30代の男性が右手の甲が痛いと言って来院されました。
ゴルフのラウンドを回っていた時に、アイアンでダフってから右手の甲が痛くなり、その後も我慢してラウンドを回りましたがかなり痛かったとのことでした。
痛めてから2週間ほど経過して来院されました。
こちらの患者さんは整形外科での確定診断がなされていませんが、私は第2中手骨基部の長橈側手根伸筋腱付着部で裂離骨折に近いものが起きていたのではと考えていました。
患者さんにその旨を伝え整形外科に行くように伝えました。
第2中手骨基部の特徴
第2中手骨の基部は2股に別れた構造をしており、大菱形骨、小菱形骨、有頭骨、第3中手骨基部と関節があります。
関節周囲には強靭な靭帯で結合しているので、第2CM関節の可動性はほとんどありません。
そのため、第1、5指のCM関節で起こるような脱臼骨折は生じず、裂離骨折を起こします。
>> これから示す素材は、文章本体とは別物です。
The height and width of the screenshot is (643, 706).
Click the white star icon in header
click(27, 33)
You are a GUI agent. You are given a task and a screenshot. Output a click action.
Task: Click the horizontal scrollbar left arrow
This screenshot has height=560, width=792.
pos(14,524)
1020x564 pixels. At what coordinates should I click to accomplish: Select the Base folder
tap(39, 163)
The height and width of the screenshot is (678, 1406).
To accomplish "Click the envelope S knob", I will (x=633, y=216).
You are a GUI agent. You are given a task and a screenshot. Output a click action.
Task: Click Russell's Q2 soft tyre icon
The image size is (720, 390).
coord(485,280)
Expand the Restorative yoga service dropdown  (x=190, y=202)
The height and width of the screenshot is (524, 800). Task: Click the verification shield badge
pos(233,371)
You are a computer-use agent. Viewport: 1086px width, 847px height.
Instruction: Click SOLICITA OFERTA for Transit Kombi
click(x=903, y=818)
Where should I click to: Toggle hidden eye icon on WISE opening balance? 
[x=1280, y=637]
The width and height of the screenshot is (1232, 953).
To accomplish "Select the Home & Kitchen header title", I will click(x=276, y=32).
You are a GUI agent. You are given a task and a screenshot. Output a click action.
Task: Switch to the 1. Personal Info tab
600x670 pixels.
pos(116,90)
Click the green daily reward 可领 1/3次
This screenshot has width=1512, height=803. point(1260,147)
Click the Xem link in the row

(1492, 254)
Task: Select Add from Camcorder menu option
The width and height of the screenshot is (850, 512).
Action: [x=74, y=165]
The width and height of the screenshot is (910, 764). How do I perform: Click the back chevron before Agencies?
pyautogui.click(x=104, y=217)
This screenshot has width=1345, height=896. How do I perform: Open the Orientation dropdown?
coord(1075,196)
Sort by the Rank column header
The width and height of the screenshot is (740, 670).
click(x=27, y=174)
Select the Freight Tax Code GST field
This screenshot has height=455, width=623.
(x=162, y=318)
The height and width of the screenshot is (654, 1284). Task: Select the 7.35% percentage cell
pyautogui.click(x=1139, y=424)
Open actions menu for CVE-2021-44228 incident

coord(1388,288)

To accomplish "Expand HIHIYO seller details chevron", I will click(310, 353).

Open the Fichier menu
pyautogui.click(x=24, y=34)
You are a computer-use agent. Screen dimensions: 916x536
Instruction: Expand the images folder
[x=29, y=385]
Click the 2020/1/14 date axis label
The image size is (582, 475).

長橈側手根伸筋腱付着部での第2中手骨基部裂離骨折の発生機序
この疾患は稀であり、転倒や殴ることで受傷するという報告があります。
手関節が掌屈強制された状態で、長橈側手根伸筋腱に牽引力が加わり、その時に第2中手骨に軸圧がかかることにより生じます。
治療法
裂離した骨片には長橈側手根伸筋の持続した牽引力がかかり、骨片は近位に転位しやすいため保存療法は困難です。
保存療法で様子を見ても、疼痛が残ったり、長母指伸筋腱が転位した骨片により断裂を生じたという例もあるので、手術療法が第1選択となります。